▶ _PROBLEM DETAILS_
Everything from the line that holds "At what coordinates should I click to accomplish: Expand" through the end of the data below should be output exactly, both ends included.

[Start of section]

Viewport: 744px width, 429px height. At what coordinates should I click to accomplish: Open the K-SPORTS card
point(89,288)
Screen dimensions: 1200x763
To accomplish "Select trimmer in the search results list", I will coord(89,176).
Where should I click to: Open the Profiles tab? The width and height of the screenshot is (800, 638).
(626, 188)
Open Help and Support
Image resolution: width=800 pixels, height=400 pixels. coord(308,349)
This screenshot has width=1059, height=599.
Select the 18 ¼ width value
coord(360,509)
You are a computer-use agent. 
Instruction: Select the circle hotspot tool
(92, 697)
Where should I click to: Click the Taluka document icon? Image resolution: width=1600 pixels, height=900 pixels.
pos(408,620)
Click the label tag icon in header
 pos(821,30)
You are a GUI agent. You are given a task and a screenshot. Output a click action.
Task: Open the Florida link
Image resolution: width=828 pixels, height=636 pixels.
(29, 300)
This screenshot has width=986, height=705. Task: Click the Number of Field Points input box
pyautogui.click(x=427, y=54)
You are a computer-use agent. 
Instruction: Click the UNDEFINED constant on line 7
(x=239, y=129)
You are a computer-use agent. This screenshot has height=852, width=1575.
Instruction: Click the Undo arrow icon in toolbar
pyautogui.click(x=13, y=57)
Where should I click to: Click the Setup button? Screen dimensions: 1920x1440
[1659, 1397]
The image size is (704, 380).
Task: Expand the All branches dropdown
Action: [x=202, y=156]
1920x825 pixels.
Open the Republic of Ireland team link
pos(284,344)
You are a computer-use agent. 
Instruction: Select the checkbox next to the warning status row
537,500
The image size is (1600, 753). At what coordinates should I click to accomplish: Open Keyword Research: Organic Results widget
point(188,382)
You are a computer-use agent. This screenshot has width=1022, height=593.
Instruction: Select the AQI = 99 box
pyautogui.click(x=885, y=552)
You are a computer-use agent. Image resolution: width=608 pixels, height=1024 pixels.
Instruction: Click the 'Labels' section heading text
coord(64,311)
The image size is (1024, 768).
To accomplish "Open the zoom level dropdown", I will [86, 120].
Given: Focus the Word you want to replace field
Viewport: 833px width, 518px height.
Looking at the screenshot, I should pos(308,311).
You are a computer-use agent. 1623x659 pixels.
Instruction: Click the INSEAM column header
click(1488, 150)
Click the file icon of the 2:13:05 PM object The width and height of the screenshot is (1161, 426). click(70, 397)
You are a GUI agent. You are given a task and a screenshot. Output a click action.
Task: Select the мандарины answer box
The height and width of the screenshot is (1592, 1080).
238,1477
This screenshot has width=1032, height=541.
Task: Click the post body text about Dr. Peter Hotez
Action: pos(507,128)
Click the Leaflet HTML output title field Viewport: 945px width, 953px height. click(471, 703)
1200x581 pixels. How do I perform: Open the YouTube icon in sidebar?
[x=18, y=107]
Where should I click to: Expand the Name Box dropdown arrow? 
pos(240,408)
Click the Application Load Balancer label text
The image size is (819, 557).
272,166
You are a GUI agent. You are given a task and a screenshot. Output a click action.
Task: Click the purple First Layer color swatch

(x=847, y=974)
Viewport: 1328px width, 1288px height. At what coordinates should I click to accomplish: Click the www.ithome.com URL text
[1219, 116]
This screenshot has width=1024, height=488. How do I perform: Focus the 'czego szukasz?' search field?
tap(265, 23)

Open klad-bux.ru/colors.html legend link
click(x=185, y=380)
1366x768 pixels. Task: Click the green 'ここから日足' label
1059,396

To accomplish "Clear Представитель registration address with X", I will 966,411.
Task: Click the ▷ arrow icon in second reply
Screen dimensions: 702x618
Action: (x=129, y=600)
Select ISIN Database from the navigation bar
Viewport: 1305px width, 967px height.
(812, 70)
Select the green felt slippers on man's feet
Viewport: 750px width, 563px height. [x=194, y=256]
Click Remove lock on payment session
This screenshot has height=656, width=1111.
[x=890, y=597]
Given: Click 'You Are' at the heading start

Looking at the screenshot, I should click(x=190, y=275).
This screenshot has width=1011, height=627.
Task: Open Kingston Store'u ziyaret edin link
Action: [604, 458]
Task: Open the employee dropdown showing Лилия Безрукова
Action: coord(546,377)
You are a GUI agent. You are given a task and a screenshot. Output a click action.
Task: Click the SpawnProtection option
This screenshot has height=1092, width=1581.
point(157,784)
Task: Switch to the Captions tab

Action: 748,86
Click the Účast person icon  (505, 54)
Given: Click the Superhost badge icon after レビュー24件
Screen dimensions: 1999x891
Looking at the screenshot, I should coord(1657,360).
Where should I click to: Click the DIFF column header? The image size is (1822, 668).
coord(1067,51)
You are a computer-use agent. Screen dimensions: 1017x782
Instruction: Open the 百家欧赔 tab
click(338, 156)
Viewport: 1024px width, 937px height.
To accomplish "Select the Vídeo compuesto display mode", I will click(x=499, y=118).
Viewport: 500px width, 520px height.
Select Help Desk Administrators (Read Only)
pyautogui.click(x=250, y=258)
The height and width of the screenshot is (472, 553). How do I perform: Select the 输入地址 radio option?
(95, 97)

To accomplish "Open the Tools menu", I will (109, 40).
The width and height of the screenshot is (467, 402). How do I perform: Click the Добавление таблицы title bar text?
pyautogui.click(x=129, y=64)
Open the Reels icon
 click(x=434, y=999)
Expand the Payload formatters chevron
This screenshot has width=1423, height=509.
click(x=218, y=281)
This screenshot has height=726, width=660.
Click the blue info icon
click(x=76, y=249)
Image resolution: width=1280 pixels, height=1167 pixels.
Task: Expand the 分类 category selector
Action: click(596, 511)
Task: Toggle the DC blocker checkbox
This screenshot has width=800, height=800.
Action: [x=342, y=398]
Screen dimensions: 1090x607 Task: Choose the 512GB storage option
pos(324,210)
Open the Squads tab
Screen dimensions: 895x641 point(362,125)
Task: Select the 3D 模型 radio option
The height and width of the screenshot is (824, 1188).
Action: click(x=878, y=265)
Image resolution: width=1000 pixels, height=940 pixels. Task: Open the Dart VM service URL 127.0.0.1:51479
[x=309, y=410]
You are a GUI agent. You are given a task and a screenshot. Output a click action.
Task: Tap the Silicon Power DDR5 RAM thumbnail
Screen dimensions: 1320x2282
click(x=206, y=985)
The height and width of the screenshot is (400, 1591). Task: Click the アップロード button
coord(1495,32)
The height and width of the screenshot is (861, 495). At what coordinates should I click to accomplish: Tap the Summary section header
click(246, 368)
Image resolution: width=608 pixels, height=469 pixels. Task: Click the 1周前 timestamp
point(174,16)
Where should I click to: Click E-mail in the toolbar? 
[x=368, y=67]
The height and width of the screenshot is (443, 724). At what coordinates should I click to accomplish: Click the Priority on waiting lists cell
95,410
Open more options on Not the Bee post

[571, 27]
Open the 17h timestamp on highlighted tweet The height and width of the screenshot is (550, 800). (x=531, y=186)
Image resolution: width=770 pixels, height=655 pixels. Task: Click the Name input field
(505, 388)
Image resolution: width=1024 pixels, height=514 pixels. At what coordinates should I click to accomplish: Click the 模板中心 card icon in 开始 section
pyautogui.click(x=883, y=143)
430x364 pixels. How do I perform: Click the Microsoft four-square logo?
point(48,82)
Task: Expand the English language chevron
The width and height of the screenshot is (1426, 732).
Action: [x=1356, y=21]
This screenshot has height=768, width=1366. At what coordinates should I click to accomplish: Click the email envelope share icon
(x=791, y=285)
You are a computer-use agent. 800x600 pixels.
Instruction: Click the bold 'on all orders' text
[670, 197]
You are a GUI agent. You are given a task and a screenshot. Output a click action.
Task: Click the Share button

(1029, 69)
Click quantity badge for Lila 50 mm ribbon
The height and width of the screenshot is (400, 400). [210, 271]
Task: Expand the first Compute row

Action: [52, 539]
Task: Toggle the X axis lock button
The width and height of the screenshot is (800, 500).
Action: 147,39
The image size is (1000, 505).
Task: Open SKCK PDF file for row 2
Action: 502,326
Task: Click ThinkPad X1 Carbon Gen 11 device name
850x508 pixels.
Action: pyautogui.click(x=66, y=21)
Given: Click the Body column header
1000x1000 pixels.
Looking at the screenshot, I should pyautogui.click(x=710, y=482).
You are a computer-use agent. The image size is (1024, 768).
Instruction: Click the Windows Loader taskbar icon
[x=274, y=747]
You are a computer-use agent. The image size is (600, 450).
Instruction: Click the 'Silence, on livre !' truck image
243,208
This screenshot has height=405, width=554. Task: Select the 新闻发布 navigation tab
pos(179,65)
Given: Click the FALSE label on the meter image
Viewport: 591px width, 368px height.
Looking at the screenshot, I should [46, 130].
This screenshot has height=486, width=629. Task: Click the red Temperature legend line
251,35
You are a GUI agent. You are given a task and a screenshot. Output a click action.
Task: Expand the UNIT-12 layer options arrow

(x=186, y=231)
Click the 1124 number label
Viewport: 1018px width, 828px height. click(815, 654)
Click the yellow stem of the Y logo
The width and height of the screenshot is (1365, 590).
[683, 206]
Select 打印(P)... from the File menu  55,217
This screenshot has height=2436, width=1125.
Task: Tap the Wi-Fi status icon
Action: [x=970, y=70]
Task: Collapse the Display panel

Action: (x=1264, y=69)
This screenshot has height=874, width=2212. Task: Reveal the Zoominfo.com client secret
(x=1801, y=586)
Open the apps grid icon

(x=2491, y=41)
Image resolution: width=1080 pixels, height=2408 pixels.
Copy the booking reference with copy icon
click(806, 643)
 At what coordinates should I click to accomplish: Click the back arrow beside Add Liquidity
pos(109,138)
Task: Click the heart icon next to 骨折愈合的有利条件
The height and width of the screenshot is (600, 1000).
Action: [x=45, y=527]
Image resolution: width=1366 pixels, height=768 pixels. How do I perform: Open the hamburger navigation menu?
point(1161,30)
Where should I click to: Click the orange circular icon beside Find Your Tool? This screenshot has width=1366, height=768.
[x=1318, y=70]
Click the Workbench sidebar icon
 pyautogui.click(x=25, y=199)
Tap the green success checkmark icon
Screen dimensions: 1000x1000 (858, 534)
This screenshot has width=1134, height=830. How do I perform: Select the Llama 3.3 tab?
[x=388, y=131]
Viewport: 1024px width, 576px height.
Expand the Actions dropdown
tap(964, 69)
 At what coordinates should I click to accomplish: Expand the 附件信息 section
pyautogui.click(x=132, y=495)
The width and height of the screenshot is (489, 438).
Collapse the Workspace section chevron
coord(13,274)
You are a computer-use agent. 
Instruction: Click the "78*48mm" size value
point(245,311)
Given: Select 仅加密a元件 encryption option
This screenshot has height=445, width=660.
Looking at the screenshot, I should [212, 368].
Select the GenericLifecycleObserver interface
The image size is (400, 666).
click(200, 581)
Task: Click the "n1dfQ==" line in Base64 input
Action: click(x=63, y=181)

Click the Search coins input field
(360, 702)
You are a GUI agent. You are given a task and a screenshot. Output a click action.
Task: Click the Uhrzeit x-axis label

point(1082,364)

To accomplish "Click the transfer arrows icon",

[End of section]

▶ _RESPONSE AREA_
 At what coordinates should I click to accomplish: Expand the 附件信息 section
pyautogui.click(x=132, y=495)
The width and height of the screenshot is (489, 438).
Collapse the Workspace section chevron
coord(13,274)
You are a computer-use agent. 
Instruction: Click the "78*48mm" size value
point(245,311)
Given: Select 仅加密a元件 encryption option
This screenshot has height=445, width=660.
Looking at the screenshot, I should [212, 368].
Select the GenericLifecycleObserver interface
The image size is (400, 666).
click(200, 581)
Task: Click the "n1dfQ==" line in Base64 input
Action: click(x=63, y=181)

Click the Search coins input field
(360, 702)
You are a GUI agent. You are given a task and a screenshot. Output a click action.
Task: Click the Uhrzeit x-axis label

point(1082,364)

To accomplish "Click the transfer arrows icon",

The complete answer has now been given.